◆ YOUR TASK: Check each statement against the essay on data science in a glass box, giving yes or no plus the deciding words of the essay quoted exactly: (a) The author holds that a platform taking on more responsibility needs to be more transparent. (b) The author has come to view trust mainly as a data quality problem. (c) Pull requests and CI logs were designed to preserve evidence.

◆ TEXT BLOCK:

-=-=-

Data Science in a Glass Box

When I wrote about Data Science in a Box, the central idea was that modern analytics doesn’t require a sprawling collection of managed services. A surprisingly capable analytics platform can be built from a relatively small set of tools that emphasize code, reproducibility, and version control.

One criticism of that philosophy is understandable.

Does putting everything into one box simply create a bigger black box?

It certainly could. But I’d argue the goal is the opposite: The more responsibility a platform takes on, the more transparent it needs to be. A mature analytics platform shouldn’t just produce seemingly accurate datasets. It should produce evidence. Every release should explain where it came from, what changed, and why it deserves to be trusted.

Rather than treating trust as a stakeholder problem or a data quality problem, I’ve started thinking of it as a release engineering problem.

Trust is usually treated as an afterthought

Imagine opening a dashboard on Monday morning and noticing that a familiar metric has changed.

The first questions are almost always the same:

What changed?
Was the change expected?
Did the source data change?
Did the transformation logic change?
Is this a bug?
Can I reproduce last week’s numbers?

It can be incredibly difficult to give good answers.

If you’re lucky, there is a pull request describing the code changes. Maybe someone remembers that an upstream provider republished a file. Maybe there’s a CI log showing that the pipeline passed.

Those things are useful, but they weren’t designed to preserve evidence.

Once the next deployment runs, much of that context evaporates. The warehouse moves forward. Logs age out. The “latest” tables overwrite yesterday’s state. Six months later, reconstructing how a change was introduced often becomes an archaeological excavation.

We tend to think of publishing data as shipping it. The pipeline builds, the tables are updated, and we move on to the next release.

But software releases aren’t simply shipped, they’re curated. They carry documentation, version history, release notes, and enough context that someone else can understand exactly what changed and why.

-=-=-

◆ INFORMATION SHOWN:
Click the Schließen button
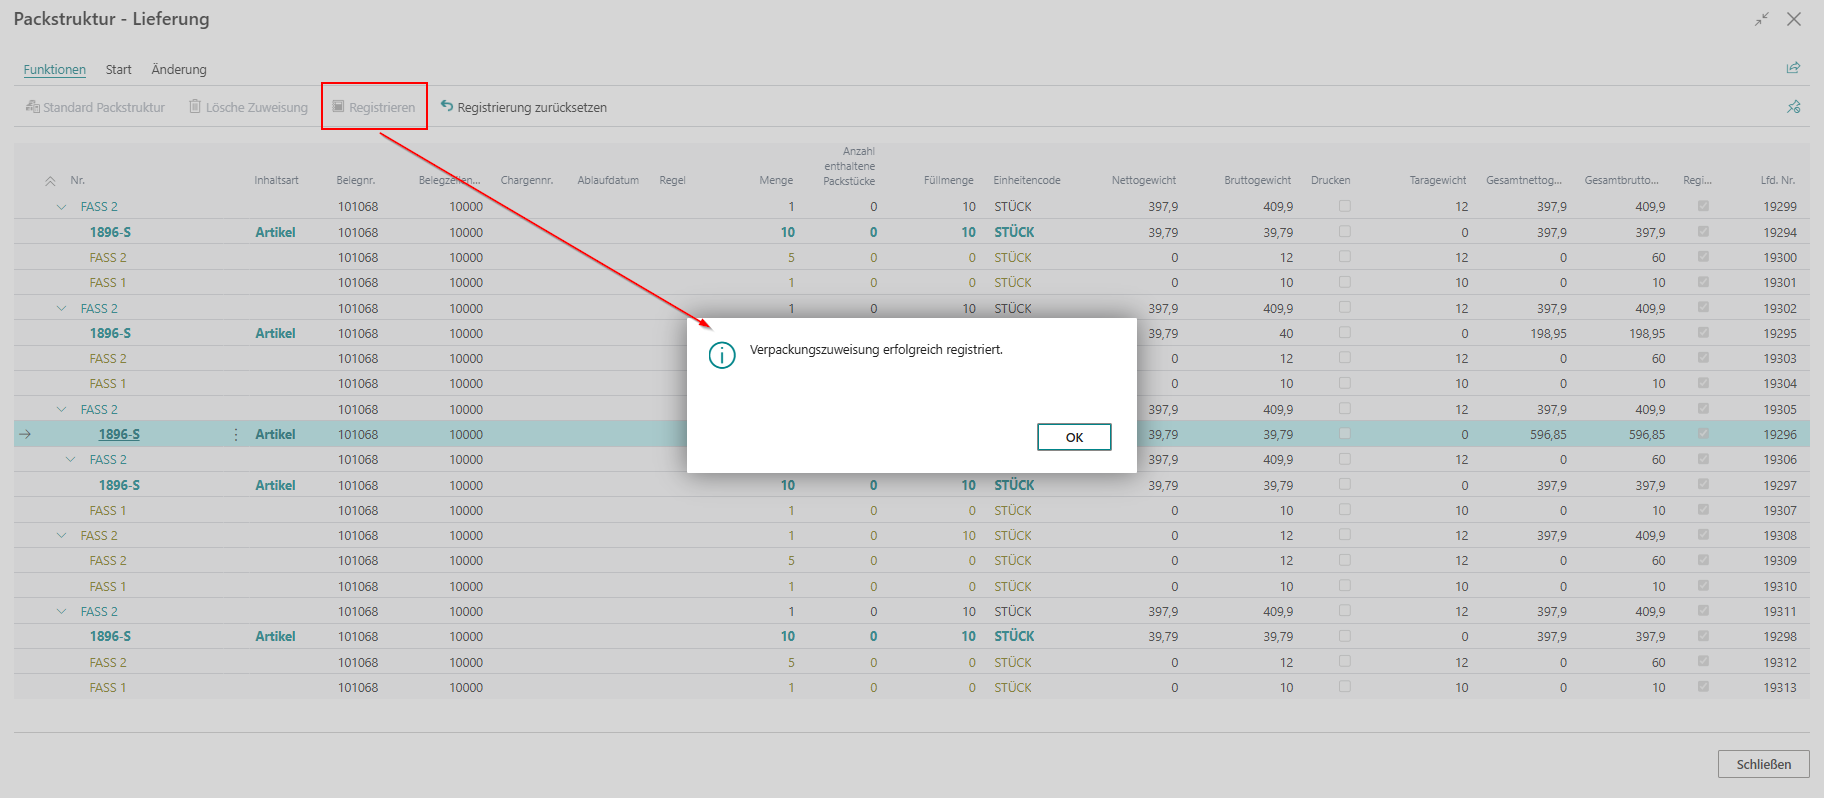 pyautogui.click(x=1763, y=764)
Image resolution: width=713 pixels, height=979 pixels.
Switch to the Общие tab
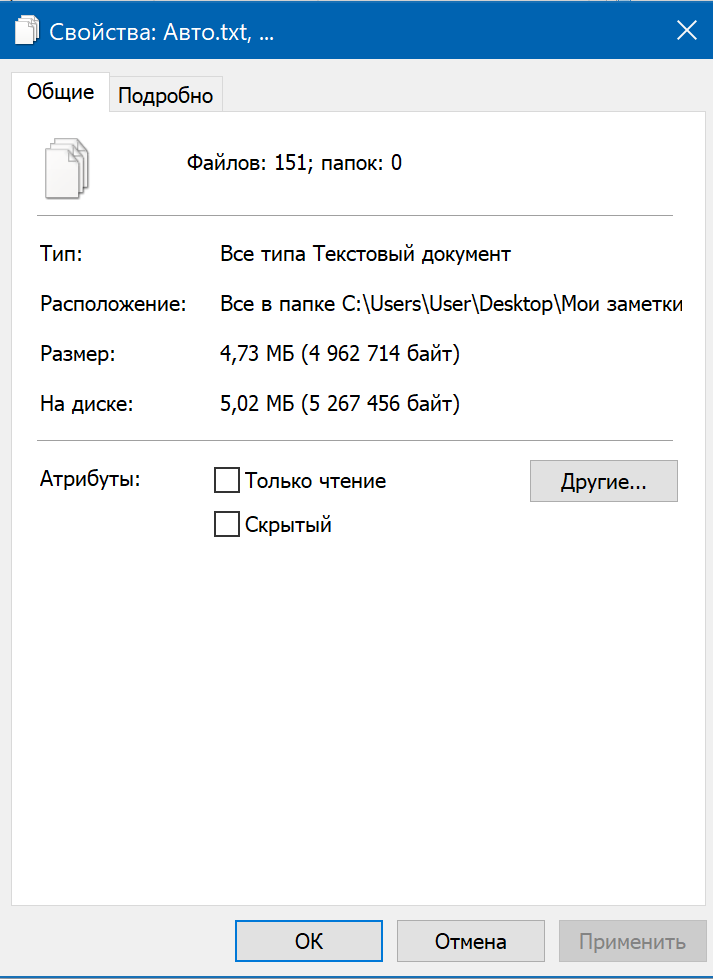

-=-=-

◆ REPLY:
(a) Yes: "The more responsibility a platform takes on, the more transparent it needs to be."
(b) No: "Rather than treating trust as a stakeholder problem or a data quality problem, I’ve started thinking of it as a release engineering problem."
(c) No: "Those things are useful, but they weren’t designed to preserve evidence."